A vitória do Brasil sobre os Estados Unidos foi melhor do que eu previa.
Um 3 a 0 ou 4 a 1, como até se esperava, não teria a mesma graça e a mesma importância da virada dificílima dessa tarde, noite em Johanesburgo.
Reverter uma situação complicada contra uma boa seleção (os americanos estão chegando..its true) mostra alguns aspectos importantes dessa seleção.
Deixo questões táticas em segundo plano.
O Brasil já definiu seu esquema de jogo e já ficou bem claro que as melhores performances do time de Dunga são quando a equipe se vê atacada e faz uso dos contra-ataques letais e velozes.

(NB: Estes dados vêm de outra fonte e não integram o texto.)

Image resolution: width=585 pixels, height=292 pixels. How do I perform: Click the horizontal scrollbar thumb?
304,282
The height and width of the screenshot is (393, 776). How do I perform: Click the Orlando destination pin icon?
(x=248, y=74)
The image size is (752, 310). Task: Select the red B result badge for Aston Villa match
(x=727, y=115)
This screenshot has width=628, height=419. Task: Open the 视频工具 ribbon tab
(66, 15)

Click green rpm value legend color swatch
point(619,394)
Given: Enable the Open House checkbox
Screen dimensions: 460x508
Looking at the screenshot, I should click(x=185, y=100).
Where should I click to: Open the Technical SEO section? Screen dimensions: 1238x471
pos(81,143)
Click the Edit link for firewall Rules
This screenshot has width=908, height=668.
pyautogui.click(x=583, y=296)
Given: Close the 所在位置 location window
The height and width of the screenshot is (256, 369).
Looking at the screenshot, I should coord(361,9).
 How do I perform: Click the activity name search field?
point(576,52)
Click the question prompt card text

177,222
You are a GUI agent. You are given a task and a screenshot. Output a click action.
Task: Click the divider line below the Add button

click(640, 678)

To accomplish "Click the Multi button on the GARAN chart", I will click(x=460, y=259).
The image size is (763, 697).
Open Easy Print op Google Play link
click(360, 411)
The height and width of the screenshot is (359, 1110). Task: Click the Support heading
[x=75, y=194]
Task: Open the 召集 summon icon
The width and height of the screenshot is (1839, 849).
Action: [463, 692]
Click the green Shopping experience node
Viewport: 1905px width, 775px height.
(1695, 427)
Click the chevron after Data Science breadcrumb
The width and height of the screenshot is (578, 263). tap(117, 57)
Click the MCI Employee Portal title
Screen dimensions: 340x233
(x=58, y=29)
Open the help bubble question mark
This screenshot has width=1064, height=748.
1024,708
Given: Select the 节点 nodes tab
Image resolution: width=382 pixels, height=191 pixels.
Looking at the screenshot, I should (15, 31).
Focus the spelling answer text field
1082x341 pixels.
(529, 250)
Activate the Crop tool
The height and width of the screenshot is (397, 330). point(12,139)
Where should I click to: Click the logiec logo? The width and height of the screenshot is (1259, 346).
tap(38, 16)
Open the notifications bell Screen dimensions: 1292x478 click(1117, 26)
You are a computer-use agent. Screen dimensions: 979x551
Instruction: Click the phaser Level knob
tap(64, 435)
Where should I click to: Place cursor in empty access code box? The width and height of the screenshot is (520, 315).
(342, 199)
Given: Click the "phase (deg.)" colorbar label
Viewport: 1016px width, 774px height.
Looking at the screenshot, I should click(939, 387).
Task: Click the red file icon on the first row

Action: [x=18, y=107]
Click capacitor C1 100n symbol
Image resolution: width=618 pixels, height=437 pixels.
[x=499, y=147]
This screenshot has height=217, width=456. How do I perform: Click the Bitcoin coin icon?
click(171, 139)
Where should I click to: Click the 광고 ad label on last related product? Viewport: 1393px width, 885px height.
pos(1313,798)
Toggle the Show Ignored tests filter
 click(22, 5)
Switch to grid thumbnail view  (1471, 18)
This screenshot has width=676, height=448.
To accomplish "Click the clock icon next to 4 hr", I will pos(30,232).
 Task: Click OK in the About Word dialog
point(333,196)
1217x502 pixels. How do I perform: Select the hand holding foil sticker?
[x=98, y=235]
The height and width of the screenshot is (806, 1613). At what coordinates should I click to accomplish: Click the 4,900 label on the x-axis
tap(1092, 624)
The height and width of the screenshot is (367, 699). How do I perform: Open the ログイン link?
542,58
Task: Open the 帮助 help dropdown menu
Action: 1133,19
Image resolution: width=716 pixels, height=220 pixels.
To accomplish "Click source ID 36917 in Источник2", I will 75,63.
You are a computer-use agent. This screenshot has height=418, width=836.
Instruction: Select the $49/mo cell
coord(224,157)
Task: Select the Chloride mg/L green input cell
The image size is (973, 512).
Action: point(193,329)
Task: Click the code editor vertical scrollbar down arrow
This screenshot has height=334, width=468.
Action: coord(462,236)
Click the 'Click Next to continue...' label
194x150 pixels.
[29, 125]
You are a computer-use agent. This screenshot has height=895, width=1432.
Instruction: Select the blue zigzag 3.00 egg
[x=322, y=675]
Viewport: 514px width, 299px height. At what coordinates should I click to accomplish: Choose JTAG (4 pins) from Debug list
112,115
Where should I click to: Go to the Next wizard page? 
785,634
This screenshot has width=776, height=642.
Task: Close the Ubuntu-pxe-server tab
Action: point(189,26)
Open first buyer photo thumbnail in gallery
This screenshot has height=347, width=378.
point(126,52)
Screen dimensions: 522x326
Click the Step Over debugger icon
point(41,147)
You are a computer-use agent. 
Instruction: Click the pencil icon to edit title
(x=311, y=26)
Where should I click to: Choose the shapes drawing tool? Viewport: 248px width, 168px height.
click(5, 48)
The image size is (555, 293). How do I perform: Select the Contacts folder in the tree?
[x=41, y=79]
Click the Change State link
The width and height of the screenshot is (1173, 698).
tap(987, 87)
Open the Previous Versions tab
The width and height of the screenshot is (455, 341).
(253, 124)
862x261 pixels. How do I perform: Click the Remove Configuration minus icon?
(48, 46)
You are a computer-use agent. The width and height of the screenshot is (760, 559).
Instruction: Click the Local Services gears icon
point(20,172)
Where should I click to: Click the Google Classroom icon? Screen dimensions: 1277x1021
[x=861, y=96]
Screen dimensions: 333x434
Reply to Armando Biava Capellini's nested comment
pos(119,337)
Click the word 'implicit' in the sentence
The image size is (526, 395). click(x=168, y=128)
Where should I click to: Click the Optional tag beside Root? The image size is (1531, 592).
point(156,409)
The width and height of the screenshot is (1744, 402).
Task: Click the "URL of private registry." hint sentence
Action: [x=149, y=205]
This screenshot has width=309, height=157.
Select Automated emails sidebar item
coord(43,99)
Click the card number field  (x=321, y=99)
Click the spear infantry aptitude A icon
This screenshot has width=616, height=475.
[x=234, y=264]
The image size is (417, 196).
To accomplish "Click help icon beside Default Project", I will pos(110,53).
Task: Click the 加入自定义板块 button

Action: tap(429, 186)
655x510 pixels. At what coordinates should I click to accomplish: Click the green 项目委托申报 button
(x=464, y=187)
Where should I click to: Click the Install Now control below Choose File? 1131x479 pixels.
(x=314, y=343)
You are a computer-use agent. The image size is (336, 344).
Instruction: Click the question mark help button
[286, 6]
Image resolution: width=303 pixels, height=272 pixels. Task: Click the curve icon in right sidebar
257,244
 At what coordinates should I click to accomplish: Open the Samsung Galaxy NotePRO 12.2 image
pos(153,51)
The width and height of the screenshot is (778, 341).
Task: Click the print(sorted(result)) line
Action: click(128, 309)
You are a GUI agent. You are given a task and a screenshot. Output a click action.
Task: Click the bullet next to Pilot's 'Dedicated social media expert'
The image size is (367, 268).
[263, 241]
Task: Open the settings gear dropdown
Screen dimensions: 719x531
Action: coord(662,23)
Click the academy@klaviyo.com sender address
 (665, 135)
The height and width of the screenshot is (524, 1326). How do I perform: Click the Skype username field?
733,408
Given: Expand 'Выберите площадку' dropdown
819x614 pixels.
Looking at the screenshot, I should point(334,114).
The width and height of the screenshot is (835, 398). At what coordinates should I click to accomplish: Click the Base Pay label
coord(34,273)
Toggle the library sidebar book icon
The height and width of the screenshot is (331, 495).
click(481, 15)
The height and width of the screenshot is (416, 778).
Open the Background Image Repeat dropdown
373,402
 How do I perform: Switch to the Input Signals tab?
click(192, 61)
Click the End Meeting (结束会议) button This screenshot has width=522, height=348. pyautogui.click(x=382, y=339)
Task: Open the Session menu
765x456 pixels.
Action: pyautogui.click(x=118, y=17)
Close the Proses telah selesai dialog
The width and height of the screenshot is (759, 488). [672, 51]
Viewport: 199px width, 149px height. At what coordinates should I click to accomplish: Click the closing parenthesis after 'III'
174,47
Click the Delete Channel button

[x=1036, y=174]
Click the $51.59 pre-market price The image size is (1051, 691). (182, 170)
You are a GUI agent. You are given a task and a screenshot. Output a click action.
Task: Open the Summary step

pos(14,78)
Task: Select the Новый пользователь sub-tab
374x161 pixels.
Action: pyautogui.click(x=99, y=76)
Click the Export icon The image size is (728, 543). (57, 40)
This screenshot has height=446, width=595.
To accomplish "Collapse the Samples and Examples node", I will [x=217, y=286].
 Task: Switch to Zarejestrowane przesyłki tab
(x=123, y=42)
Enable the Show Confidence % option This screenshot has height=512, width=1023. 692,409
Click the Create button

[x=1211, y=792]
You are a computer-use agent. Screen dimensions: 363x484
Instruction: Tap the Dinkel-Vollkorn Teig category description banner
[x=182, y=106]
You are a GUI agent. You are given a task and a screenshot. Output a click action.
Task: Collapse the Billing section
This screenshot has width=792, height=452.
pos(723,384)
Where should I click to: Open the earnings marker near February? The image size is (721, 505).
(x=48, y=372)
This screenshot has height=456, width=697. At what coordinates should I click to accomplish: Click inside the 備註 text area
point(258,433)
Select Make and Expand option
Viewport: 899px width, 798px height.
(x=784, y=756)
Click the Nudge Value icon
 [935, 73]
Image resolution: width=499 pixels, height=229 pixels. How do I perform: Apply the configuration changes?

O que me despertou a vontade de escrever, visto que Seleção Brasileira não é um dos meus assuntos prediletos, é a identidade que Dunga deu á essa equipe.
O técnico, tão contestado por quase toda uma nação, criou um casca em volta de si e transferiu tal característica para o time.
O Brasil de Dunga é casca grossa.
É piegas demais falar em família, mas é o que esse grupo passa. Que tem maturidade e força suficiente para seguir seu caminho.
A Copa das Confederações serve de parâmetro para o Mundial do ano que vem?
Não muito.
Mas se somarmos o desempenho do Brasil, a força de reação do jogo de hoje com o desempenho da equipe nos jogos fora de casa pelas Eliminatórias, nos depararemos com uma seleção muito difícil de ser batida.
Dunga está no caminho.
Torçamos para que não perca a mão do negócio.
E como se não fosse suficiente, o primeiro e o último nome da escalação brasileira vivem momentos mágicos.
Julio César é, indiscutivelmente, o melhor goleiro do planeta.
E Luis Fabiano é o nome certo da camisa 9.
Não tem Ronaldo nem Adriano.
O Fabuloso tem jogado com TESÃO.
Justamente em uma época que se cobra demais esse tipo de postura dos jogadores da seleção.
O tesão de LF e a casca grossa de Dunga.
As duas principais fontes de energia do time brasileiro.